In order to give tenants some certainty around the amounts that they can be asked to pay and when, it is also usual for a lease to include a provision setting, a deadline by which a landlord has to come back and ask for any balancing payment.  Certainly, if you are a residential tenant you want to know sooner rather than later if you are going to be asked to pay even more monies for services that have already been provided or works that have been undertaken. 

An example of such a clause in action was the subject of examination by the Court of Appeal in the recent case of Kensquare Limited -v- Boakye.
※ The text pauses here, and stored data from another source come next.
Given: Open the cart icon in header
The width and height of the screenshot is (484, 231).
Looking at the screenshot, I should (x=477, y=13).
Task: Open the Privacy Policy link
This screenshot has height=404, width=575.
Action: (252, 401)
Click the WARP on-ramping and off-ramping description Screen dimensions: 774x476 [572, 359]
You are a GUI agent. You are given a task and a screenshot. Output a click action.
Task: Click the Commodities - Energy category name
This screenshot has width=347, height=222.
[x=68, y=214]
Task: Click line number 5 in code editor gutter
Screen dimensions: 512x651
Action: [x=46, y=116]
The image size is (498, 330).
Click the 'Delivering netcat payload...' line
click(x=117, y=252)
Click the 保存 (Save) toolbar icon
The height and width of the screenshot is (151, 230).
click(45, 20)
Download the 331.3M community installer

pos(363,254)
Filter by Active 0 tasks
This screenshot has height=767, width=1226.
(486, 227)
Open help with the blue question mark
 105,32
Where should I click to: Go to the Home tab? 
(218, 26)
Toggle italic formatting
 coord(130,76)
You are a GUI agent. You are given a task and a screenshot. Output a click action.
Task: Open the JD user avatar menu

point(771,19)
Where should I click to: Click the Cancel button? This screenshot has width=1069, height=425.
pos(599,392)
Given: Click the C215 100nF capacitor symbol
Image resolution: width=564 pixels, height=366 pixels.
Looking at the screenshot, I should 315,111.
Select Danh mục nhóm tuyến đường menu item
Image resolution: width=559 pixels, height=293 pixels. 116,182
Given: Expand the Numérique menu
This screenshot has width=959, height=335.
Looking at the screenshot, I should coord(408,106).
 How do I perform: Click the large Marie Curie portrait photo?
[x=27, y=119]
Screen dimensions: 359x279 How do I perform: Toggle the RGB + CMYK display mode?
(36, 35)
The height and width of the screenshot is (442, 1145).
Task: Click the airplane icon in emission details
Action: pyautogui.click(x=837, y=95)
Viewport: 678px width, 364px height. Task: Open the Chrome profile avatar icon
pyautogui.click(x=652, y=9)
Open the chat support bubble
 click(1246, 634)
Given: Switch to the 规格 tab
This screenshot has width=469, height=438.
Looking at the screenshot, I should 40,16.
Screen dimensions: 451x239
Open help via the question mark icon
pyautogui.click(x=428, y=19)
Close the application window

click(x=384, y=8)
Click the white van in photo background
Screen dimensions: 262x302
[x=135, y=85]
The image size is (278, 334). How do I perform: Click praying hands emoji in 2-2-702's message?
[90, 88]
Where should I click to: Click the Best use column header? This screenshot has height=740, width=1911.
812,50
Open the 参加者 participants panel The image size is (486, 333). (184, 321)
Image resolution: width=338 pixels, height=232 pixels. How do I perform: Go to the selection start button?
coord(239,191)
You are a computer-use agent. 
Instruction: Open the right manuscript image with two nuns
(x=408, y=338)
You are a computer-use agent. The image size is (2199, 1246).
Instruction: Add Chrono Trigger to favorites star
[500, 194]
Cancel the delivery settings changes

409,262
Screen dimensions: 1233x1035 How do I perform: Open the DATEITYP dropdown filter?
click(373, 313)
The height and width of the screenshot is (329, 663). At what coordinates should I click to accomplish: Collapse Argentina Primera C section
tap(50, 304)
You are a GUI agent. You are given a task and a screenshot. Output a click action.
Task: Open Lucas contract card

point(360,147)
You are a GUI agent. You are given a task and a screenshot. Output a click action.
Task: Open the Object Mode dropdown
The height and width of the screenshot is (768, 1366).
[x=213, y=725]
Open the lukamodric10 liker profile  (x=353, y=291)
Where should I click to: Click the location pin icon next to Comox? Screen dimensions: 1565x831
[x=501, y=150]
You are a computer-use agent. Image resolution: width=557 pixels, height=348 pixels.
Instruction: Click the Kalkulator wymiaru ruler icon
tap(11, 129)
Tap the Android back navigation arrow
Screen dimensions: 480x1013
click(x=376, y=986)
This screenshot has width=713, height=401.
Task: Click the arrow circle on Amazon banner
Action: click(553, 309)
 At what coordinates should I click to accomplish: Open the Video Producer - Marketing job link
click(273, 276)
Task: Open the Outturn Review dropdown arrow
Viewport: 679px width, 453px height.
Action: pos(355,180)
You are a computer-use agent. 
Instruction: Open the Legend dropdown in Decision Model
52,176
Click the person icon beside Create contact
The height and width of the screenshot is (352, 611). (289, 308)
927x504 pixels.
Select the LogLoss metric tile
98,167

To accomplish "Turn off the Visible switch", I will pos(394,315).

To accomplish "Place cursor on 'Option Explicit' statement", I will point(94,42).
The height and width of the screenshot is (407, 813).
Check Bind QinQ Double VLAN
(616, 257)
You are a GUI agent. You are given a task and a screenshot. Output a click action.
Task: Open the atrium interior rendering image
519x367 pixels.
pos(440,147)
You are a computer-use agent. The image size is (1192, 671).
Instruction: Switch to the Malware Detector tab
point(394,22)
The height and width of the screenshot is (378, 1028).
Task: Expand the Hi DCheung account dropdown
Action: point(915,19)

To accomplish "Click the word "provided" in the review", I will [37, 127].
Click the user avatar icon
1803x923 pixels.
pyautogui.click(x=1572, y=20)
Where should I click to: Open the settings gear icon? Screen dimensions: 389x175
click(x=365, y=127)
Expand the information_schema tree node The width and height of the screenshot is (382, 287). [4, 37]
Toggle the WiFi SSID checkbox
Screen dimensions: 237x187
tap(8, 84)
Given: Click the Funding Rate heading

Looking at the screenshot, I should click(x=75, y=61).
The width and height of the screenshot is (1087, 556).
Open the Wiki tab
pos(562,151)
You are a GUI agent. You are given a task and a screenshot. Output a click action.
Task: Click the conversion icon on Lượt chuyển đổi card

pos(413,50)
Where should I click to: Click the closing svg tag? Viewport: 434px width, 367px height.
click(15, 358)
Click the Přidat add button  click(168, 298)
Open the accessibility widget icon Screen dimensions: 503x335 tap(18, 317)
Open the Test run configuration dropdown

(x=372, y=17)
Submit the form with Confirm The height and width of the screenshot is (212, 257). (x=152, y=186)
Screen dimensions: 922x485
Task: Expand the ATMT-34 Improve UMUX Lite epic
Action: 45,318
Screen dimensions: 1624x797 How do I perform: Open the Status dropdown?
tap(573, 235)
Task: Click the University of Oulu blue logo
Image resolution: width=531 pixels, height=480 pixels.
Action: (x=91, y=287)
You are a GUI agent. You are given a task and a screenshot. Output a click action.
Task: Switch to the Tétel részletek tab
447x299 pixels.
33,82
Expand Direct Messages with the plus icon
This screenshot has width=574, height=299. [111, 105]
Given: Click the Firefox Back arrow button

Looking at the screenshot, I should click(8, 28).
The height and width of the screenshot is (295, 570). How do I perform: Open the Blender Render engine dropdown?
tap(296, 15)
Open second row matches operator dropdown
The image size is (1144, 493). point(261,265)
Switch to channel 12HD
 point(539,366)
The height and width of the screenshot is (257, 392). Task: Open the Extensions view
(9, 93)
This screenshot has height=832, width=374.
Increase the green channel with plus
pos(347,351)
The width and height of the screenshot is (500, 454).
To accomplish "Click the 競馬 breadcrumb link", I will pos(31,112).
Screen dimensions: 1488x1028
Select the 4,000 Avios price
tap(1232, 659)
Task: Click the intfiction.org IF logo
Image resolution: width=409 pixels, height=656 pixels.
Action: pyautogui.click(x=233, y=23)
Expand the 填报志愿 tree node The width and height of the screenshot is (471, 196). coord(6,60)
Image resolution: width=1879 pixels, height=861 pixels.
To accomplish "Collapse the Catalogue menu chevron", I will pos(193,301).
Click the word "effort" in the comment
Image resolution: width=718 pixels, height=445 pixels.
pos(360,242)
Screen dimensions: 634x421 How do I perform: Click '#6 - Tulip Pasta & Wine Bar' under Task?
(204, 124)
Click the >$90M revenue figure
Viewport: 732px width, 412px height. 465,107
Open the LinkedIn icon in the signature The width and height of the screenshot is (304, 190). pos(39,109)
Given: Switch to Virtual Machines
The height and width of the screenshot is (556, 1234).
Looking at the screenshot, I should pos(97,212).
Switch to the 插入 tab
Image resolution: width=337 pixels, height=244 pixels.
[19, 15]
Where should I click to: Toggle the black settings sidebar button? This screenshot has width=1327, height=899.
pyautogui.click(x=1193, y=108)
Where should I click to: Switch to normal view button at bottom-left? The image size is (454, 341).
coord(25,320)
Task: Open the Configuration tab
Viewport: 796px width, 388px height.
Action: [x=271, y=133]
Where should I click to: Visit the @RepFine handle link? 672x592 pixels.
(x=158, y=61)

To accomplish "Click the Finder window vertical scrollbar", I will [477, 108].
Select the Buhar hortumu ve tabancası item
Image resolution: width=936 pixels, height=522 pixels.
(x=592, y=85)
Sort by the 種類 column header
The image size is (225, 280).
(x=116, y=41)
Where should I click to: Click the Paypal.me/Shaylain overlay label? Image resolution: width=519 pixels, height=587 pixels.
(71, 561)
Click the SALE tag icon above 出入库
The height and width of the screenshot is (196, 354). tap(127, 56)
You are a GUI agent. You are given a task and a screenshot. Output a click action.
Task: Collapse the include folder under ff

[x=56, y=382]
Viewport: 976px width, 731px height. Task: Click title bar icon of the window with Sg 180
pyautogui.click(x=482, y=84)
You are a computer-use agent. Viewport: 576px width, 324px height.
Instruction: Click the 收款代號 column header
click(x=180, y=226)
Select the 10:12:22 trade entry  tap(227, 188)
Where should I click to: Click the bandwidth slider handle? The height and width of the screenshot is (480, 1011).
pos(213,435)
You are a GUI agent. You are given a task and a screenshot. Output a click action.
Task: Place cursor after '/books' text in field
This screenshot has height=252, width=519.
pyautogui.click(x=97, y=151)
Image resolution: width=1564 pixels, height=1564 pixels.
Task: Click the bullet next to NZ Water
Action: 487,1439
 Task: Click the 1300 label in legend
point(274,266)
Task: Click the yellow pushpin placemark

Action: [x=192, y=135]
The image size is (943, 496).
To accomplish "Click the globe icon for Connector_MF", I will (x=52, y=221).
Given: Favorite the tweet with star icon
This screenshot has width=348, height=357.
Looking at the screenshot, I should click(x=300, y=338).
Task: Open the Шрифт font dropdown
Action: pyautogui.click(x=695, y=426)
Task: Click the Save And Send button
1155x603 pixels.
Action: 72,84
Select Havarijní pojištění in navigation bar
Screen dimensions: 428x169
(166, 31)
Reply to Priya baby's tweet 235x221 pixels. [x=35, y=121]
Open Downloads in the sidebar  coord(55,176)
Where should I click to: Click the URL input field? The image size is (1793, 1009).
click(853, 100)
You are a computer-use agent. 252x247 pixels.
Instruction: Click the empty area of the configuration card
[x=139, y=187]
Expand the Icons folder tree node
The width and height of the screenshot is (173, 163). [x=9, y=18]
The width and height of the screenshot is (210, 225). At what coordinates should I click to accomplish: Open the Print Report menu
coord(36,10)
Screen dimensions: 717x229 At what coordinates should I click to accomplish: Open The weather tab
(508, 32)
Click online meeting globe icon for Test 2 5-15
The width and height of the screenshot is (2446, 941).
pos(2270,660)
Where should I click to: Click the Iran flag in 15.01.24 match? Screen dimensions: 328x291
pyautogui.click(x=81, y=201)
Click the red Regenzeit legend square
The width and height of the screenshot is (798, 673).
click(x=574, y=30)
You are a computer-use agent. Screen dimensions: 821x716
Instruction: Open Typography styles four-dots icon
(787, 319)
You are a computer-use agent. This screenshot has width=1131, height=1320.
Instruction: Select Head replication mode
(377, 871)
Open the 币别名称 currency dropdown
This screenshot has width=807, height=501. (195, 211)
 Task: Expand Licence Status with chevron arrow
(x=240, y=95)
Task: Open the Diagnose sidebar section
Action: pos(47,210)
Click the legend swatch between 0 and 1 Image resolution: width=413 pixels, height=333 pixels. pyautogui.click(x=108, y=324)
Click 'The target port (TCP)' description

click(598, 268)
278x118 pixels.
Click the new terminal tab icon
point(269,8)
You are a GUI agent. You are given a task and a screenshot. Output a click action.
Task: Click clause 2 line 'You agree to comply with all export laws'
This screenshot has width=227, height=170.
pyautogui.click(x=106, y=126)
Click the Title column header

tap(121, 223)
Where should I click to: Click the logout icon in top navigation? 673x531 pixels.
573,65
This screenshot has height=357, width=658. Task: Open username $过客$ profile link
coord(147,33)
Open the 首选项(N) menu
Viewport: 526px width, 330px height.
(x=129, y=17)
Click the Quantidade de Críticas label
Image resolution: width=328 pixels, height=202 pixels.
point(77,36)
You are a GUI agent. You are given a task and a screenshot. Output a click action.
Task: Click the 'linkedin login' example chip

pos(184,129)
Here, the Court was asked to determine whether time was of the essence where a landlord was coming back after the end of a particular service charge and asking for the tenant to pay more monies.

The tenant had covenanted to pay an interim service charge on 1st April and the 1st October in every year and the maintenance contribution was capped at £360.00 per annum subject to the fact that the landlord could come back and revise the contribution “to such amount as it shall deem necessary in the light of expenditure reasonably anticipated for that year”. That was provided that the notice of increase had to be served on the tenant “not less than one month prior to the commencement of that financial year”. 

At the end of the financial year the landlord was supposed to provide the tenant as soon as practical with an account of the service charge for that year and give credit for any interim payments.  The tenant was then required to pay the balance within 28 days of service of the final demand. 

In August 2009, the landlord wrote to the tenant requesting payment of half yearly estimated service charges due in advance for the periods 2018-2019 and 2019-2020.  The total sum claimed was £2,103.52 for each half year.  

A dispute about whether the tenant was liable to pay those sums arose and the first tier tribunal found that the tenant was only liable to pay interim service charges in the sum of £360 and £180 respectively for the periods 18-19 and 19-20.  It determined that the August 2019 letter failed to comply with the service charge provisions of the Lease.  The sums demanded exceeded the £360 cap and, contrary to the Lease, the August 2019 letter purported to give notice in respect of a financial year which had passed and one that had already commenced. 

The matter was then referred up to a higher tribunal and they determined that the tenant was liable to pay the full service charges because they didn’t think there was any logical reason why the presumption that time was not of the essence in relation to the service of the final service charge demand should not also apply to the service of an interim service charge demand. 

However, the Court of Appeal disagreed. They held that parties to a lease should more readily be found to have intended time to be of the essence in respect of the service charges and the interim service charge demand. 

There was no risk that the Landlord would lose its ability to levy service charges at the end of the year and, since the Lease provided that notice had to be served not less than one month prior to the commencement of that financial year, the Landlord was restricted to having to serve a valid notice not less than one month prior to the start of the next financial year. 

Obviously, this is a warmly welcomed decision for tenants now the Court of Appeal has deemed that time is of the essence in relation to service of interim service demands.